Era già buio martedi quando, al largo della provincia di Aceh a Sumatra, i pescatori hanno iniziato ad attrezzarsi per salvare i migranti. Quattrocento di loro sono stati tratti in salvo mercoledi mattina e si vanno ad aggiungere ad almeno alti 1400 già sbarcati sulle coste indonesiane. La stampa locale riferisce di una diffusa solidarietà ai Rohingya, la maggior parte dei migranti, sia perché sono musulmani perseguitati, sia perché gli accinesi sanno cosa vuol dire «solidarietà» dopo decenni di guerra civile e la memoria dello tsunami che nel 2004 uccise qui 170mila persone. Ma se la notizia del salvataggio rischiava sino a ieri di essere solo un episodio di buon cuore, che spesso aleggia più nell’animo di pescatori e contadini poveri che nei palazzi del potere, un accordo tra Jakarta, Kuala Lumpur e Bangkok è arrivato a definire un piano di accoglienza che, almeno per il momento, chiude un capitolo fatto di respingimenti più o meno violenti di barconi non dissimili da quelli che viaggiano verso Lampedusa carichi della stessa disperazione e figli di traffici criminali.

L’accordo tra i tre Paesi verso cui sono diretti i «boat people» per adesso si fa carico dei settemila migranti ancora in mare; settemila o ottomila, come stima l’Oim. Forse di più. Forse solo un’avanguardia. Ma l’accordo è chiaro: soccorso temporaneo per chi è in mare con chiusura rapidissima poi delle frontiere. Come si possa fare una stima esatta e come si possa controllare questo «traffico umano», nessuno è in grado di dirlo. Una pezza che durerà un anno.

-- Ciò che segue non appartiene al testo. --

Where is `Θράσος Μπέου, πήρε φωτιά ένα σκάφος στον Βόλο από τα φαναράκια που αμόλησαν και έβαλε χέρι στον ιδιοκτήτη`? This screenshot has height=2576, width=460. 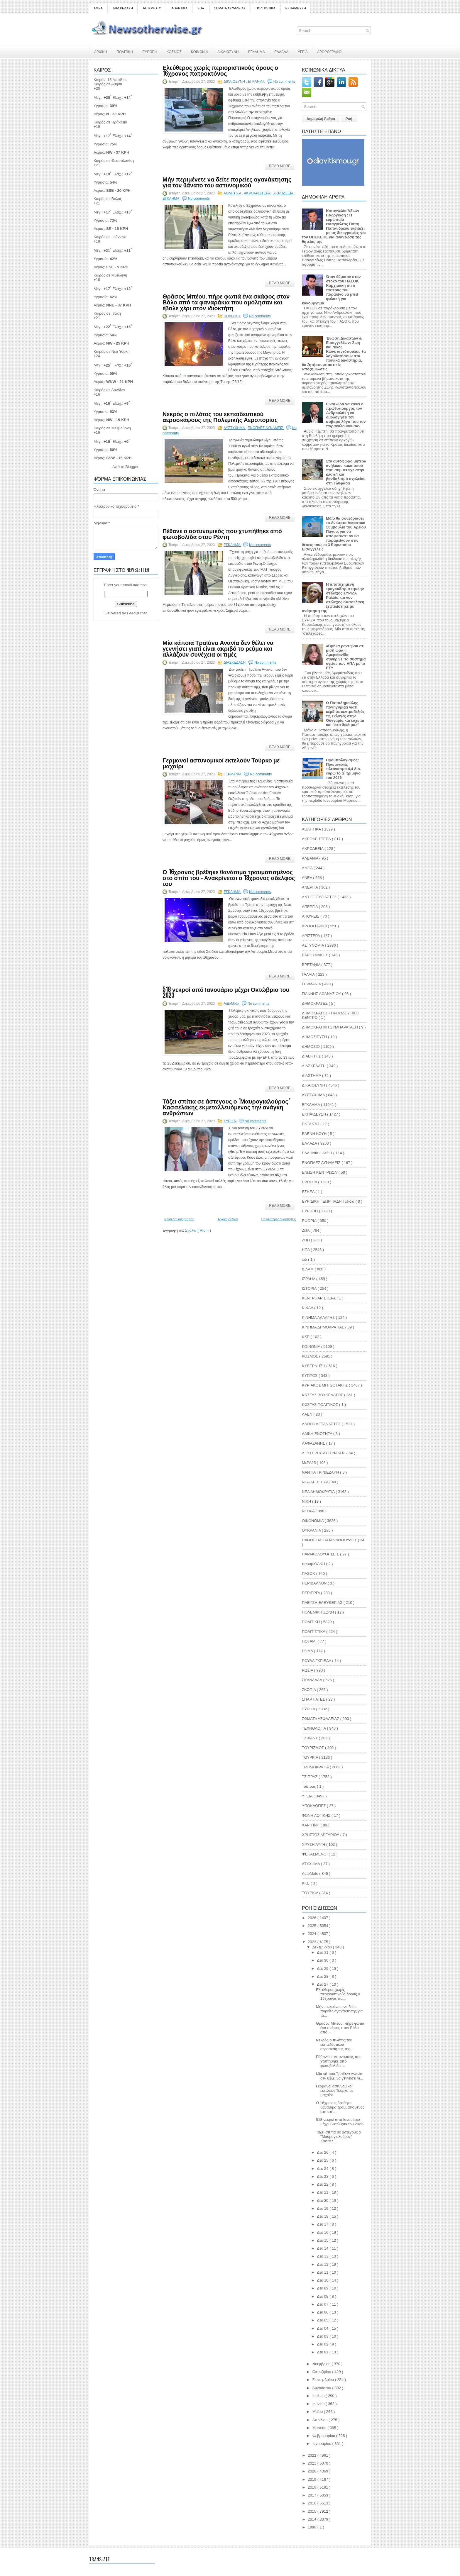 Θράσος Μπέου, πήρε φωτιά ένα σκάφος στον Βόλο από τα φαναράκια που αμόλησαν και έβαλε χέρι στον ιδιοκτήτη is located at coordinates (226, 302).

I migranti sono essenzialmente cittadini del Bangladesh che cercano fortuna in Paesi più ricchi e Rohingya del Myanmar, Paese dove sono in sostanza degli «invisibili» privi di diritti, status e documenti, da alcuni anni vittime di veri e propri pogrom. Accordarsi col Bangladesh sarà forse possibile ma molto più difficile sarà negoziare coi birmani, in gran maggioranza buddisti ben felici che questi paria prendano il mare. Un bubbone antico scoppiato con un clamore che solo il dramma attuale mette sotto i riflettori e sul quale non mancano critiche ad Aung San Suu Kyi, paladina dei diritti e della democrazia, che sui Rohingya è stata zitta quando non ha sminuito i pogrom in gran parte sostenuti da monaci molto pii quanto violenti.

Malaysiani, indonesiani e tailandesi comunque hanno chiarito che aiuteranno i migranti ma daranno loro asilo temporaneo solo per un anno. E hanno anche fatto appello agli altri Paesi, all’Onu e alla comunità internazionali per non essere lasciati soli. Le Filippine hanno già risposto e anche l’Onu, che si è complimentata per l’accordo, farà la sua parte con le proprie agenzie. Dai birmani una vaga predisposizione all’assistenza umanitaria. Quale? Non è dato saperlo visto che chi chiede rifugio viene da lì. Quanto alla Thailandia, la sua posizione è meno conciliante rispetto a Indonesia e Malaysia (che hanno già accolto 1800 e 1100 migranti rispettivamente): non darà rifugio nemmeno temporaneo ma si è compromessa a non respingere più le carrette del mare che prima scortava verso le acque territoriali dei vicini. Assisterà i casi di emergenza. Non è chiaro cosa farà di chi arriva.